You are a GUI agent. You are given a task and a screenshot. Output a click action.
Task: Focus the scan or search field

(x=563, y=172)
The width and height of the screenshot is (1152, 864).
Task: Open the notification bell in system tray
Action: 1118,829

:::

- _EXERCISE DIRECTIONS_
Restate all the material above, keeping each word as it is.

- _REPLY TO THE EXERCISE_
You are a GUI agent. You are given a task and a screenshot. Output a click action.
Task: Focus the scan or search field

(x=563, y=172)
The width and height of the screenshot is (1152, 864).
Task: Open the notification bell in system tray
Action: 1118,829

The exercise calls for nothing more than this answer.